What is database scaling?

In the case of DealTrack, it is not the physical size of the database that fluctuates much, but rather the resources required when operating. Resources in Azure SQL Database are defined using the Database Transaction Unit (DTU), which represents a blended measure of CPU, memory, reads, and writes. Similarly, shared resources in an elastic pool are measured by elastic Database Transaction Units or eDTUs. Azure allows its users to assign different numbers of the eDTUs to be assigned to elastic pools, where the user pays for the number that are assigned, and it is this number od eDTUs that we are dynamically scaling here.

The above is known as the DTU-based purchasing model. Azure also offers a vCore-based purchasing model, which simply offers a different way of assigning resources. Although this post uses DTUs as an example, everything in this article applies to vCores in the same way.

Enable would like to be able to automatically scale its Azure databases based on a set of rules, for example, to scale the database up if eDTU usage exceeds 70% for 10 minutes straight, as this may be a sign that more resources are required. Another example would be to scale the database on a schedule, providing more resources during working hours, and less at night when a system is not being used.

Unfortunately, although Azure does provide the ability to manually scale databases through their Azure portal, there is no way to configure the elastic pool to automatically scale in such a way. While alerts can be set up to notify if certain conditions are met, this still requires someone to log in to the portal and manually scale the database, remembering to scale the database back down at a later date.

Scaling up databases manually would not only take up a lot of staff time, it would also require a member of staff to be available 24/7 to scale databases, as well as introducing the possibility of human error. Enable has therefore developed an automated solution to this problem, capable of scaling entirely without human intervention.

Automated solution

The Automated solution has been implemented as a console application, hosted in Azure where it runs as a WebJob. Using the Quartz job scheduling library, a job runs every 5 minutes to determine whether scaling is required, and, if it is, what eDTU value to scale up or down to. The solution uses the Azure Management Libraries for .NET Core to obtain current data on the state of the Azure elastic pools, and is used to tell Azure to scale the elastic pools.

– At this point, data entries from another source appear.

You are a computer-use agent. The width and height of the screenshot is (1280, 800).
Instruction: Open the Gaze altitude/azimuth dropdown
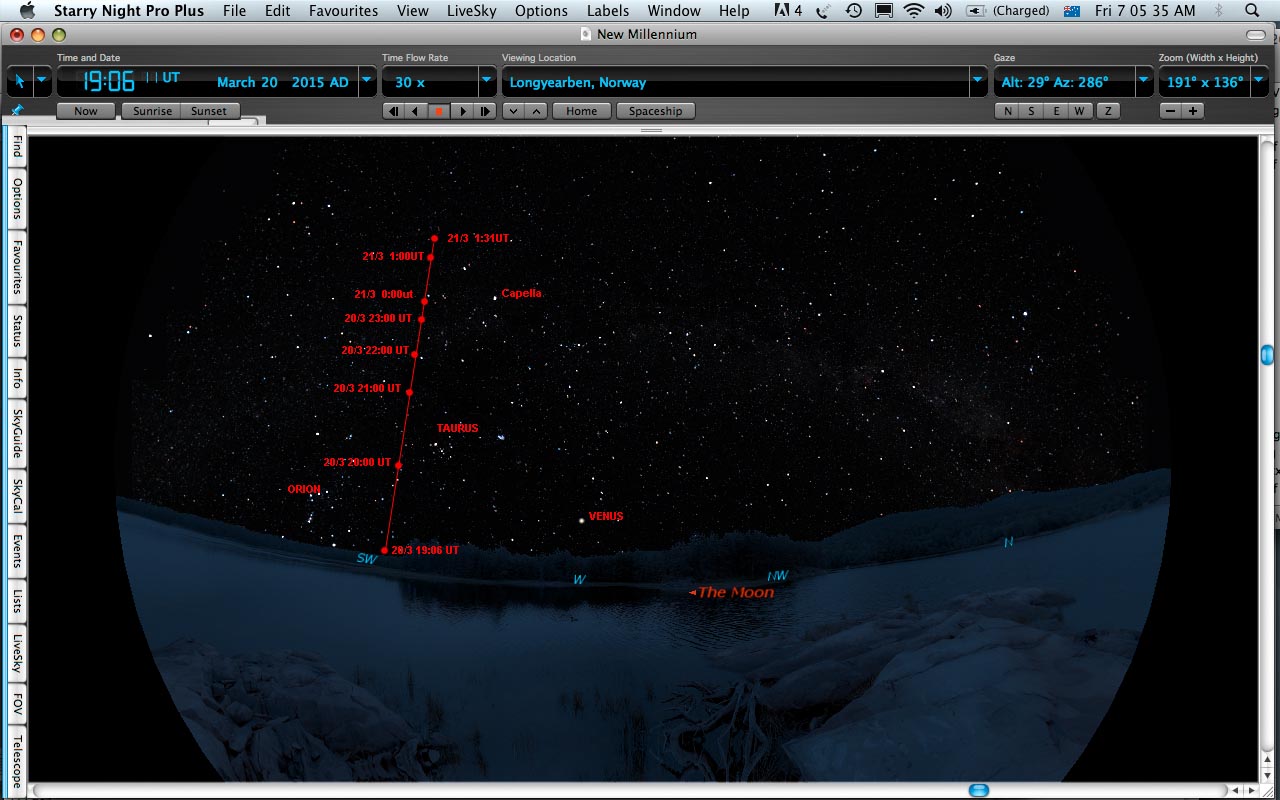click(1143, 81)
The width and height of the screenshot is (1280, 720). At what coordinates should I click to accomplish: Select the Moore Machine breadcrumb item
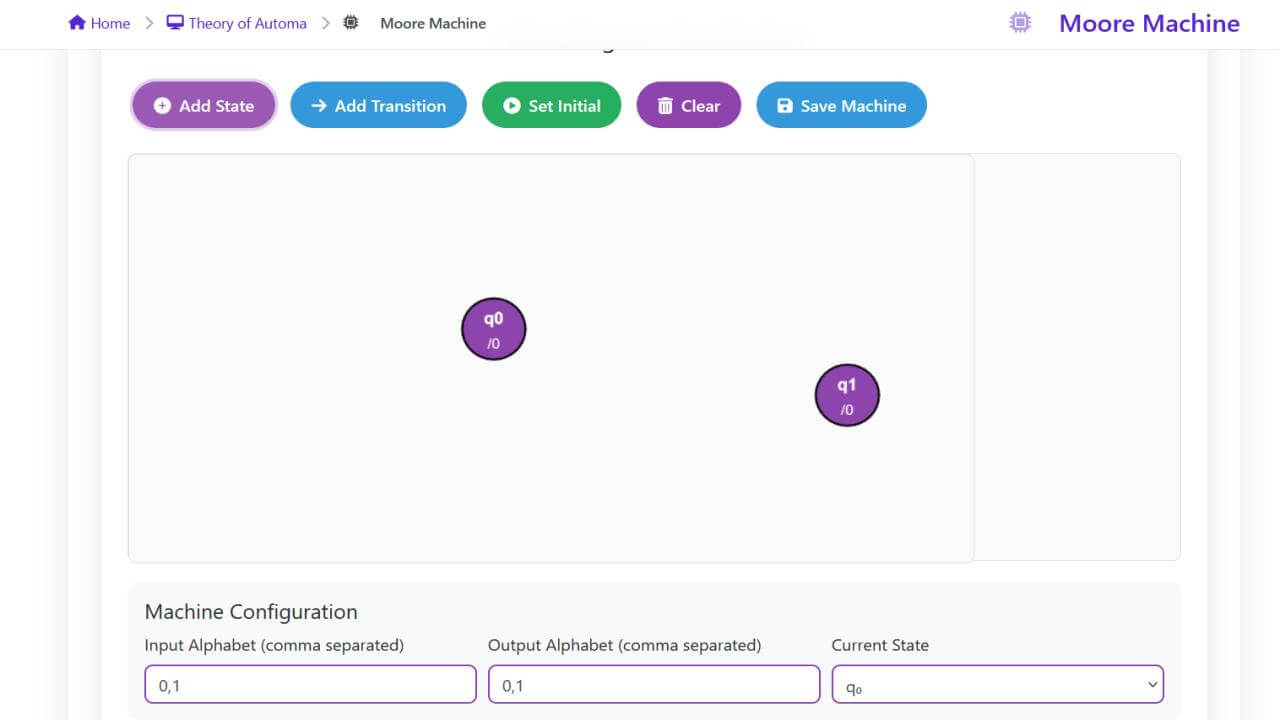[x=433, y=23]
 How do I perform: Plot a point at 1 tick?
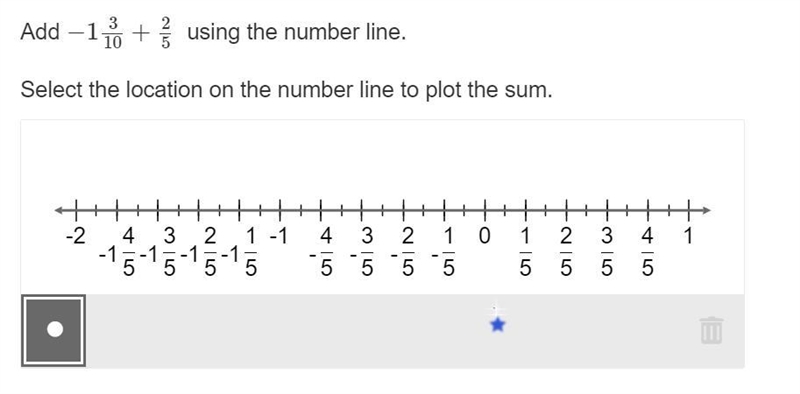[x=689, y=210]
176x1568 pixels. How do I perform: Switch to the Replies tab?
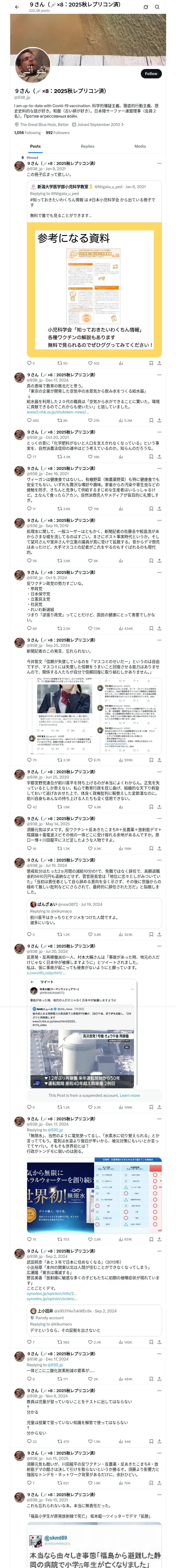pos(87,146)
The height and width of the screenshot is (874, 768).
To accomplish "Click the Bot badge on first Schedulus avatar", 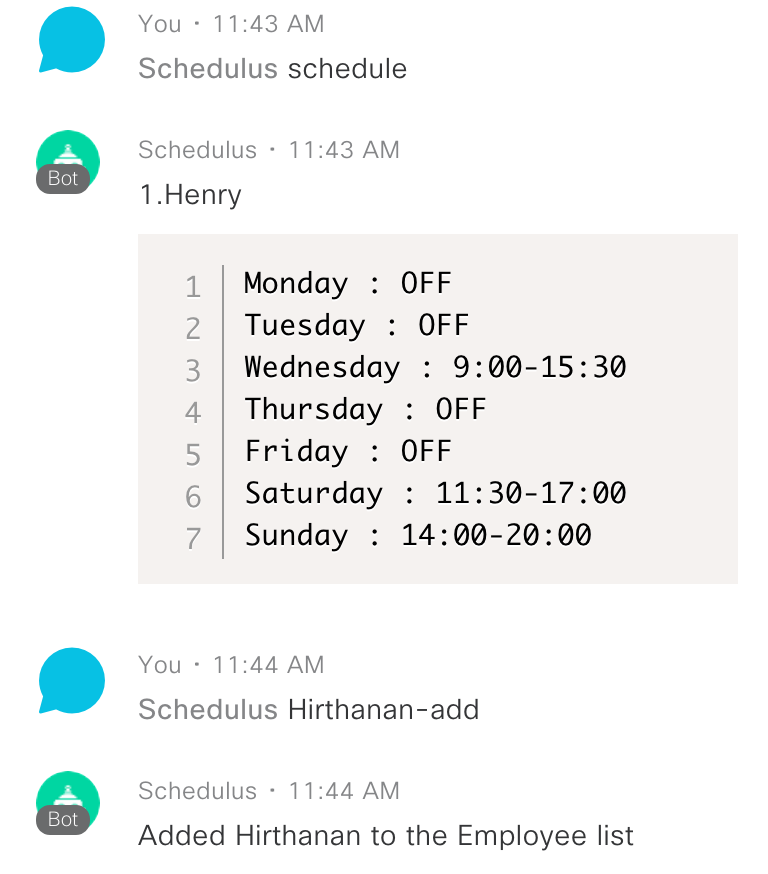I will point(62,179).
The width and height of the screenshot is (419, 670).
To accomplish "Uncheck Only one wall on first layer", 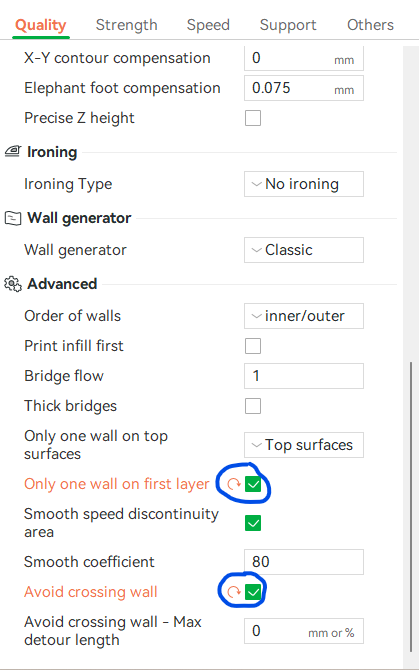I will (x=253, y=485).
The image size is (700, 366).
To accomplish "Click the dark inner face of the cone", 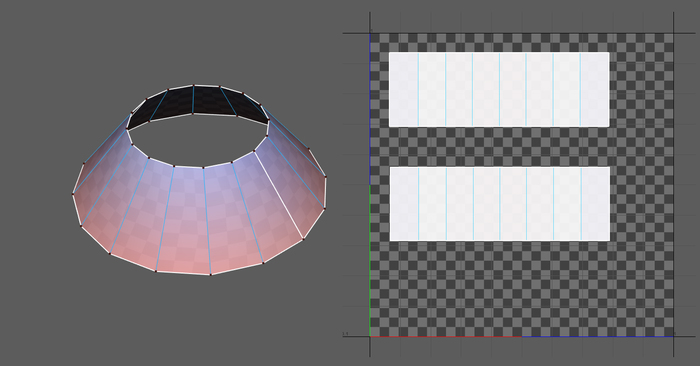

To determine whether or not scaling is required, the solution evaluates an ordered collection of IAutoScaleRules. The individual evaluation of such a rule will always return one of two types of IAutoScaleResults:

  • If NoAutoScaleResult is returned it means a rule did not apply or was not satisfied, and indicates that the next rule in the collection should be evaluated (it does not necessarily mean we shouldn’t scale).
  • If AutoScaleResult is returned, this conclusively tells the system whether or not it should scale. If such a result is returned, no subsequent rules will be evaluated, and the system will carry out the action as suggested by the returned result. This could be either to scale the database up, scale it down, or not scale it at all.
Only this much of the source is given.